Task requirements
On every line of the listing, check for "link"; copy the lines that have it.

Data
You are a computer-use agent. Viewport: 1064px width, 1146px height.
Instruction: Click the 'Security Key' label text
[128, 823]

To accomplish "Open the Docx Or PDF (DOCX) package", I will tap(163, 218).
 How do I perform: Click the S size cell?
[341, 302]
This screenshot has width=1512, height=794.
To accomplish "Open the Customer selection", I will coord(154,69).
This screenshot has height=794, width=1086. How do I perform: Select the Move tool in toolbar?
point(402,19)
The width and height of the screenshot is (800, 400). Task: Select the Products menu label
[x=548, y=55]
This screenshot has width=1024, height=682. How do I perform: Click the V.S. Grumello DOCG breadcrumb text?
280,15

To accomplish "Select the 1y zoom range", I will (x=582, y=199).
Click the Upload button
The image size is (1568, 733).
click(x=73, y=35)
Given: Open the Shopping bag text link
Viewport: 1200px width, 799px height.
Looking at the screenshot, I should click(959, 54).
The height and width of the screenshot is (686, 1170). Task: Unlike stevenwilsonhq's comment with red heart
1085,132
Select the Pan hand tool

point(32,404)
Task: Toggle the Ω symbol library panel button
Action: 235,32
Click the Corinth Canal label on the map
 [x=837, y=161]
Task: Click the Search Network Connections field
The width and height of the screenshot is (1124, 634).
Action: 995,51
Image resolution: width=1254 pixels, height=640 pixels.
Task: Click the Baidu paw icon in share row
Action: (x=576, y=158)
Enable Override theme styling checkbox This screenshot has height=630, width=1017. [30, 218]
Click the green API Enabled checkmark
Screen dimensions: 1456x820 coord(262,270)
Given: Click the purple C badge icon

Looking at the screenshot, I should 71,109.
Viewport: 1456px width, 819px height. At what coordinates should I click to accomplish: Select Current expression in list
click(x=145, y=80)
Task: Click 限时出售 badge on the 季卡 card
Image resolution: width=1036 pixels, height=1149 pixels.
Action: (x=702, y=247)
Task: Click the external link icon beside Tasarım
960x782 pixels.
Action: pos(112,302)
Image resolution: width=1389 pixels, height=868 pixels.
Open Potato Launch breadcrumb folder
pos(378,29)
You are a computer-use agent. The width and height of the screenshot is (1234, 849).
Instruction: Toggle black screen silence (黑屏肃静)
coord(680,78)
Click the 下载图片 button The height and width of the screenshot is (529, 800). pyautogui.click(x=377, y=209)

Solved exercise
Given: Open the Shopping bag text link
Task: Click the external link icon beside Tasarım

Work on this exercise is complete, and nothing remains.